• [TASK MATERIAL]:
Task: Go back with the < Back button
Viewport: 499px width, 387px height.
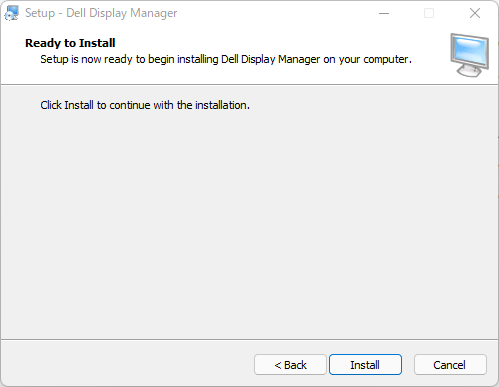Action: point(290,365)
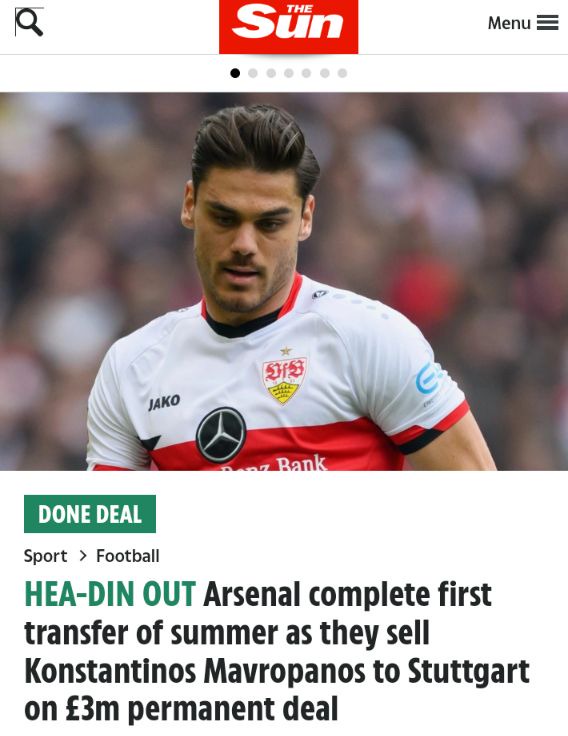This screenshot has width=568, height=736.
Task: Open the Football breadcrumb link
Action: [128, 556]
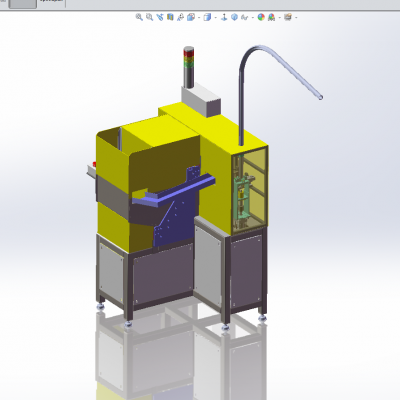This screenshot has height=400, width=400.
Task: Expand the View Settings dropdown arrow
Action: (x=296, y=17)
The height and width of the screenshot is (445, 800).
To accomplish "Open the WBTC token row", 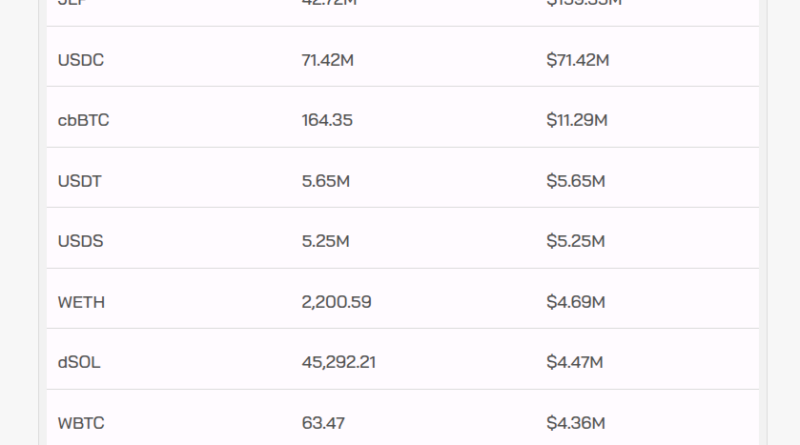I will [81, 423].
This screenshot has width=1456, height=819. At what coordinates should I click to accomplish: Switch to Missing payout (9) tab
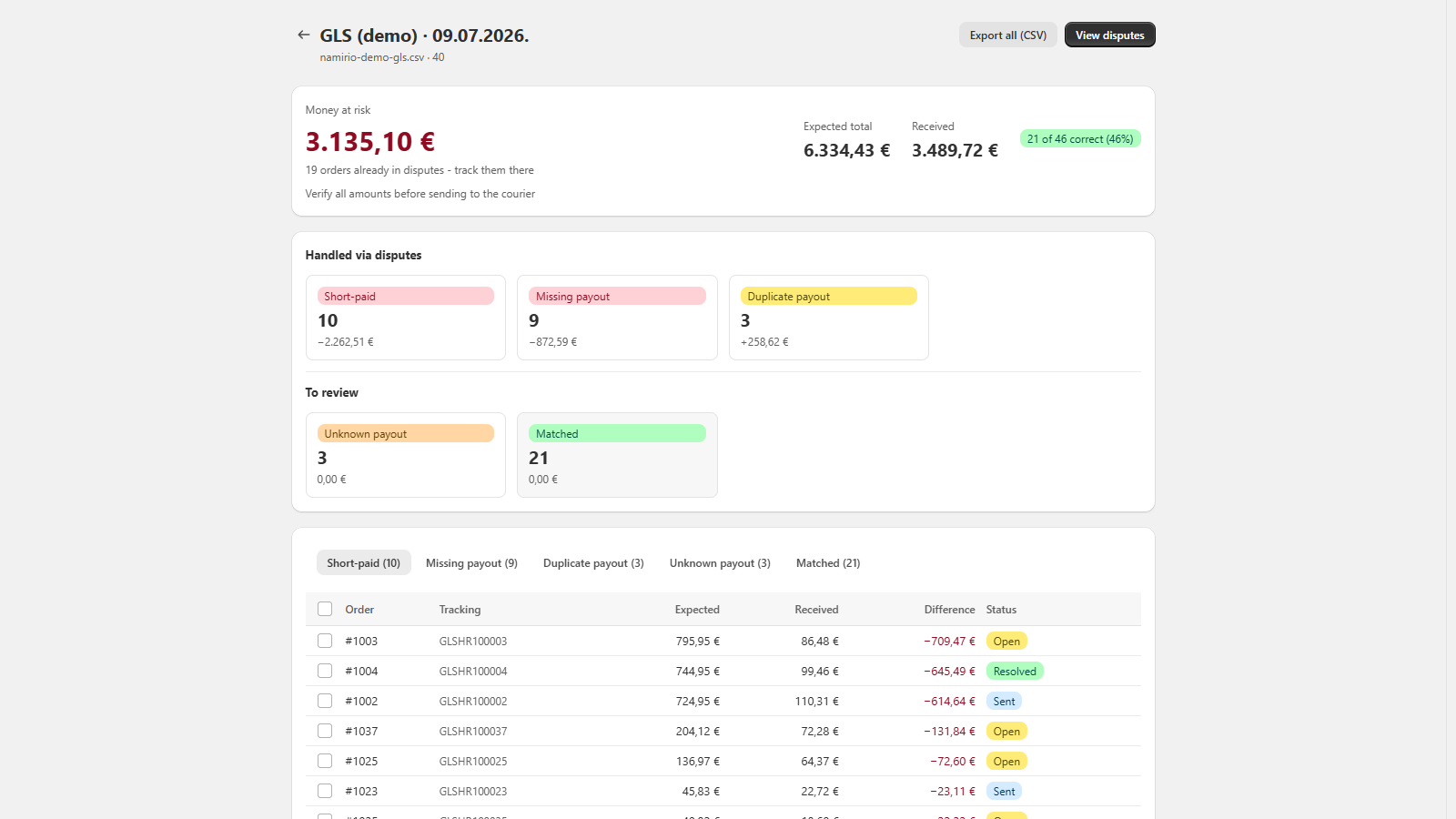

• [EXERCISE BRIEF]:
Output the lines, exactly: the first line of the entries above, every line after it, and the line with "The height and" as the last. No pictures.

• [SOLUTION]:
Task: Go back with the < Back button
Viewport: 499px width, 387px height.
Action: point(290,365)
This screenshot has width=568, height=736.
Task: Open the Football breadcrumb link
Action: [128, 556]
This screenshot has height=400, width=400.
Task: Expand the View Settings dropdown arrow
Action: (x=296, y=17)
The height and width of the screenshot is (445, 800).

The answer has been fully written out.